Dumm nur, dass nach den SPD-Plänen nicht nur die absoluten
Spitzenverdiener mehr überweisen sollen, sondern aufgrund des
Steuerverlaufes auch schon Facharbeiter und Angestellte mehr zahlen
werden, die etwas über dem Normalverdiener-Durchschnitt auf ihr Konto
gebucht bekommen. Noch dümmer ist aber, dass eine
Unions-Ministerpräsidentin auf den Zug aufspringt, in dem es sich die
Grünen bereits bequem gemacht haben, und einer noch deutlicheren
Einkommensteuererhöhung das Wort redet. Eine Stimme der ökonomischen
Vernunft fehlt, und leider ist die FDP mit ihrer jahrzehntelangen,
ermüdenden Steuersenkungsrhetorik nicht mehr die Partei, der in
diesem Punkt ernsthaft Gehör geschenkt wird. Das ist schade, denn die
Richtung, in die der Zug rattert, ist definitiv die falsche.
Im Jahr 2012 hat der deutsche Staat 616 Milliarden Euro kassiert.

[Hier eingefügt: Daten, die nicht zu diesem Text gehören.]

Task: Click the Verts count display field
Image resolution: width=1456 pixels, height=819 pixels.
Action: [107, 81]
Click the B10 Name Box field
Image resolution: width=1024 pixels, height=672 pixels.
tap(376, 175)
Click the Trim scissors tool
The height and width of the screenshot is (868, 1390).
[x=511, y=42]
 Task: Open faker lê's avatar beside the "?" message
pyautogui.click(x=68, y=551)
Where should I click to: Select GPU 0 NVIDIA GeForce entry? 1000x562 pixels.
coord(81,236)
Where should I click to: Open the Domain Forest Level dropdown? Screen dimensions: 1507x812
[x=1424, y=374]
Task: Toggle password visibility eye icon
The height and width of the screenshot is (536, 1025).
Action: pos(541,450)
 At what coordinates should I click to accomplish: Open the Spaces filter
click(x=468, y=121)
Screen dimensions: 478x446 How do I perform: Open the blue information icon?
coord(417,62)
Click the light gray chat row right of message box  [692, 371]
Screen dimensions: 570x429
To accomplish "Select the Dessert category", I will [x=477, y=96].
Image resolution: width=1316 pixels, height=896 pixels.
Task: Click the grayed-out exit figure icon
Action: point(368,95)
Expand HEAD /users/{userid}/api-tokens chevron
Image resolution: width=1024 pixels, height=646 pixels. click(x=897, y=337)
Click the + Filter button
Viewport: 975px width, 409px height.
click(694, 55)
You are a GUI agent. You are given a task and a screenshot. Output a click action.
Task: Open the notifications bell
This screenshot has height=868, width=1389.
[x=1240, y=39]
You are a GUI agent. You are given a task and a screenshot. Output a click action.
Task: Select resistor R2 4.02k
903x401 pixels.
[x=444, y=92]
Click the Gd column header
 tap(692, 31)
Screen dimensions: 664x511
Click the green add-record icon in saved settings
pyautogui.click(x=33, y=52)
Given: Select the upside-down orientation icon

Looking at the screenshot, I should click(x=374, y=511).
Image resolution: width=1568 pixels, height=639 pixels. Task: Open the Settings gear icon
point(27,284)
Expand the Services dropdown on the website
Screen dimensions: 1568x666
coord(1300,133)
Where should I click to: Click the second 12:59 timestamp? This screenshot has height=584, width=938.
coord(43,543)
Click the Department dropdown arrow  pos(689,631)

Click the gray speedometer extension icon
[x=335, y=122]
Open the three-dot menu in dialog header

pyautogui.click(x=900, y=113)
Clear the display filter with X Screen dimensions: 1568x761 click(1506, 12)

Diese enorme Summe sollte ausreichen, auch einen aktiv handelnden
Staat zu finanzieren. Niemand will extreme Unterschiede zwischen Arm
und Reich wie in Übersee. Wir sind von solchen Zuständen aber auch
weit entfernt, aller Kanzlerkandidaten-Rhetorik zum Trotz. Würde der
Spitzensteuer-Fetisch durchgehen, zahlten Ledige ab 64000 Euro
demnächst mehr. Das sind keine Großverdiener. Es wäre der Mittelstand
in unserer Region, der zur Kasse gebeten würde. Und steigenden
Belastungen begegnet etwa ein Handwerksbetrieb mit weniger
Investitionen. Die Auswirkungen auf den Arbeitsmarkt dürften klar
sein. Mit Gerechtigkeit hat das wenig zu tun.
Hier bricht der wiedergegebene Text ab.